Brief 1 ->
Quote the part of the passage on Houston's Contemporary Arts Museum that opens with the words containing "The Contemporary Arts" and closes with "of the museum.".
Brief 2 ->
In the passage on Houston's Contemporary Arts Museum, where was Linda Cathcart a curator before heading the museum?
Brief 3 ->
Pick up the passage on Houston's Contemporary Arts Museum where it ends and keep writing.
::: Provided passage
The Contemporary Arts Museum's administrative problems during the '70s were even more severe. Directed by James Harithas from 1974 to 1978, the CAM sponsored a steady stream of locally controversial exhibitions that, together with the devastating flood of 1976 that destroyed many works of art, threatened the future of the museum.

Headed since 1979 by Linda Cathcart, formerly curator at Buffalo's Albright Knox Art Gallery, the CAM is now taking a middle-of-the-road, more scholarly course. Despite the museum's charter as a noncollecting institution, Cathcart has expressed some interest in the possibility of establishing a collection, and she essentially shares Agree's philosophy of the art museum as a "preserver of artifacts of culture." Possibly the most outstanding show Cathcart has brought to Houston in her first year at the CAM was this fall's Nancy Graves retrospective. However, the traditional conception of a museum meets some obstacles in Houston. "When I anticipate an expected response from [from a Houston show], it often doesn't come," says Cathcart. "There's a constant need to reiterate the function of a museum."
::::::
::: Dataset section
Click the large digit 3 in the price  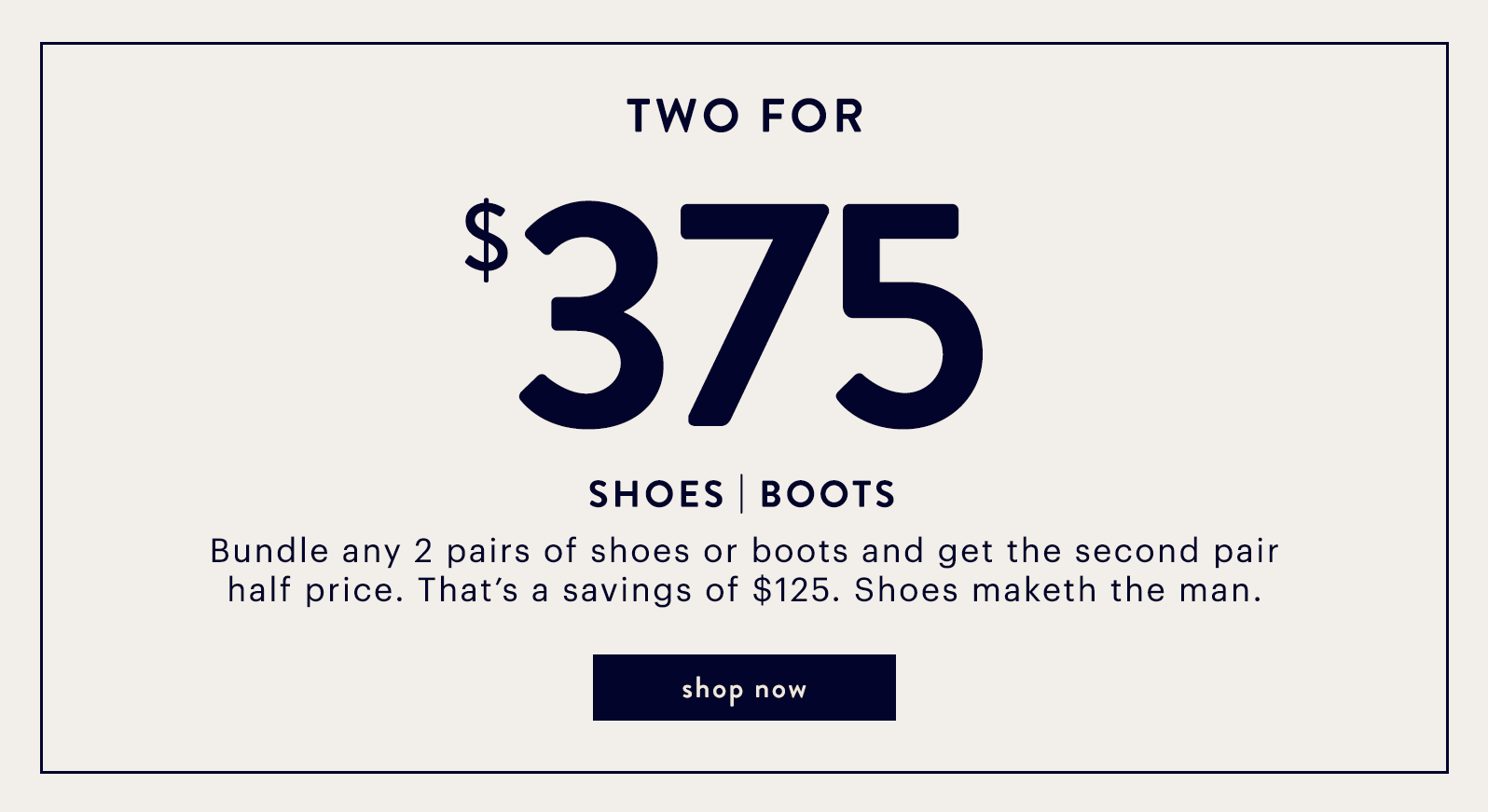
::::::
Output 1 ->
The Contemporary Arts Museum's administrative problems during the '70s were even more severe. Directed by James Harithas from 1974 to 1978, the CAM sponsored a steady stream of locally controversial exhibitions that, together with the devastating flood of 1976 that destroyed many works of art, threatened the future of the museum.

Output 2 ->
At Buffalo's Albright Knox Art Gallery.

Output 3 ->
Similarly, there is no serious community of art collectors in Houston, a necessary resource for any museum. "For some reason, Houston is not a collecting city." says Agee. "But a few of our efforts have taken root here and there's been some growth." Most recently, Matisse's Backs 1-4 sculptures were given to the MFA by Houston donors. 

Houston's lack of collectors has posed a more serious problem for the city's galleries, particularly those that were initially attracted to Houston by its rapid, well-financed growth. After two years of operation, the Houston branches of New York's Wildenstein and Max Hutchinson galleries closed their doors. So did the Houston branch of New Orleans' respected Tahir Gallery. There have been other important gallery casualties in the '70s-Cusak, Pelham-Von Stoffler, Robinson-all of which played serious roles in shaping Houston's current art scene. Most of these closed because of financial losses incurred by lack of sales and interest from the Houston audience.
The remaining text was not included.